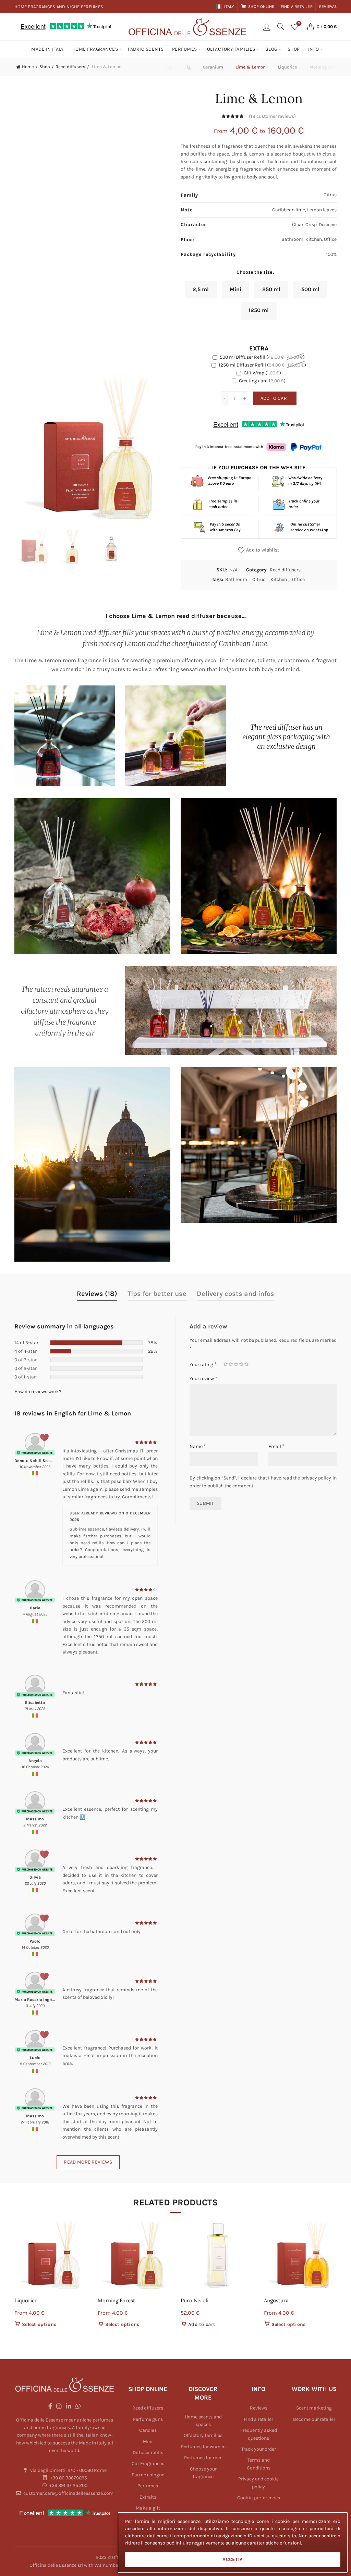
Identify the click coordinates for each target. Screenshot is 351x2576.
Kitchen (278, 579)
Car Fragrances (148, 2463)
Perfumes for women (203, 2447)
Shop (294, 49)
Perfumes (147, 2486)
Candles (148, 2430)
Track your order (258, 2449)
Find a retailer (297, 6)
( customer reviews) (272, 117)
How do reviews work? (37, 1392)
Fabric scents (146, 49)
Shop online (261, 6)
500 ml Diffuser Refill (262, 357)
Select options (39, 2324)
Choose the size (254, 272)
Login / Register (267, 27)
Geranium (213, 67)
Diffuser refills (148, 2452)
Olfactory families (231, 49)
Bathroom (236, 579)
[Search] (280, 26)
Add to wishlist (262, 550)
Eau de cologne (148, 2475)
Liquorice (287, 67)
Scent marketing (314, 2408)
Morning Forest (116, 2300)
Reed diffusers (70, 66)
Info (313, 49)
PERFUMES (184, 49)
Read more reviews (88, 2162)
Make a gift (148, 2508)
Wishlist (299, 23)
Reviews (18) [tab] (97, 1294)
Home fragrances (95, 49)
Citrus (258, 579)
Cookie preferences (258, 2498)
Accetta (232, 2559)
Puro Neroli (194, 2300)
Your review (203, 1378)
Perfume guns (148, 2419)
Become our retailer (314, 2419)
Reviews (328, 6)
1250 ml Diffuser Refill (262, 365)
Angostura (276, 2300)
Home (28, 66)
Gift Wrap (262, 373)
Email (276, 1446)
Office (298, 579)
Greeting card (262, 381)
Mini (148, 2441)
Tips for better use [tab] (157, 1294)
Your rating (203, 1364)
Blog (271, 49)
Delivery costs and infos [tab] (235, 1294)
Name (198, 1446)
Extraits (148, 2497)
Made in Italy (47, 49)
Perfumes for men (203, 2458)
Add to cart (275, 398)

####

→ **DIRECTIONS**
When you reach the line in the material above that holds "500 ml Diffuser Refill (262, 357)", begin reproducing lines exactly, and stop after the line that holds "1250 ml Diffuser Refill (262, 365)".

→ **RESPONSE BELOW**
500 ml Diffuser Refill (262, 357)
Select options (39, 2324)
Choose the size (254, 272)
Login / Register (267, 27)
Geranium (213, 67)
Diffuser refills (148, 2452)
Olfactory families (231, 49)
Bathroom (236, 579)
[Search] (280, 26)
Add to wishlist (262, 550)
Eau de cologne (148, 2475)
Liquorice (287, 67)
Scent marketing (314, 2408)
Morning Forest (116, 2300)
Reed diffusers (70, 66)
Info (313, 49)
PERFUMES (184, 49)
Read more reviews (88, 2162)
Make a gift (148, 2508)
Wishlist (299, 23)
Reviews (18) [tab] (97, 1294)
Home fragrances (95, 49)
Citrus (258, 579)
Cookie preferences (258, 2498)
Accetta (232, 2559)
Puro Neroli (194, 2300)
Your review (203, 1378)
Perfume guns (148, 2419)
Become our retailer (314, 2419)
Reviews (328, 6)
1250 ml Diffuser Refill (262, 365)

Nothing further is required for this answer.